You guys can't come up with anything else to whine about? If Kerry won, the buildup to the event would be unbearable for almost everyone. The funny thing is Kerry would probably say he would have spent $50 million, but say he's spending only $40 million in respect to (pick three) a) the War, b) the Troops, c) The tsunami, d) the poor, e) those without healthcare, f) the World, which has suffered enough from Bush's tyranny, g) asthma suffers, etc., etc.

Fortunately, we don't have to suffer through such bs.

Sorry Dan, it's not a mockery.

See the article by John O'Sullivan called "Democrats blocking their path to success"

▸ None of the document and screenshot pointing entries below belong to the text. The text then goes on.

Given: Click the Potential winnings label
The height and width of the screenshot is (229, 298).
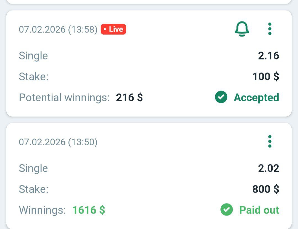Looking at the screenshot, I should [x=64, y=97].
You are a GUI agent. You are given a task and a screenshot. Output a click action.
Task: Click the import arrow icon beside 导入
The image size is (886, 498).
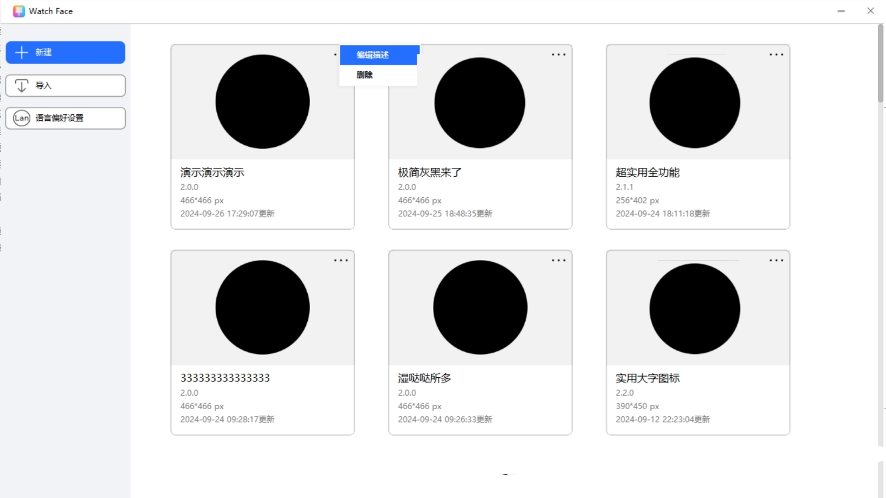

This inuagural whining is a good example.
http://www.suntimes.com/output/osullivan/cst-edt-osul18.html

Eric

Funny that republicans are all about cutting budgets so that poor people can't get adequate healthcare, and cutting funding to protect the environment, but when it comes to "celebrating freedom" they don't lift a finger to at least acknowledge that it's a bit of a waste to eat, drink and be merry when there are better things to be doing.

I'm all for private funding for such events. But Dan is right. In context with the current world state, it's silly to be so extravagent.

How about this? Make people buy their own booze and send $20,000,000 to the troops for hazard pay? At least they'll be able to afford kevlar vests and still feed their kids.

Peter

Why don't we start with canceling the Oscars? We already missed our chance with the Golden Globes and the People's Choice Awards. Gotta be more than $40 mil to tap there....

Patrick Daly

Dan,

You're right on, as usual - just plain vulgar, and a mockery.

Owen

It seems that Bush is no different that his predecessors in the excesses of self-congratulation and crony rewards, but wouldn't it be a nice symbolic gesture if he said he'd keep it simple and austere...it is, after all, a continuation, not a beginning. As to the private funding, why isn't it an issue that private companies give the President and his henchmen a $40+ million party out of the goodness of their hearts?

If he wants to transform government, to change paradigms of power, he should lead by example.

Not a Yank

You all remind me of the puritans who forbad bear baiting, not because of cruelty to the bear but because it gave pleasure to the crowd.

Fine James

Stomophagus,

ahh...bring it on, baby!

David J. Miller

Dan your entry and the subsequent comments highlight the power of blogs and other interactive media -- I was annoyed by your posting b/c it left out facts and gave little by way of framing. Your readers/commentors quickly filled the void and filled a few other things along the way.

What the news might say to blogs if they were ever in a romantic comedy together: "You... complete me."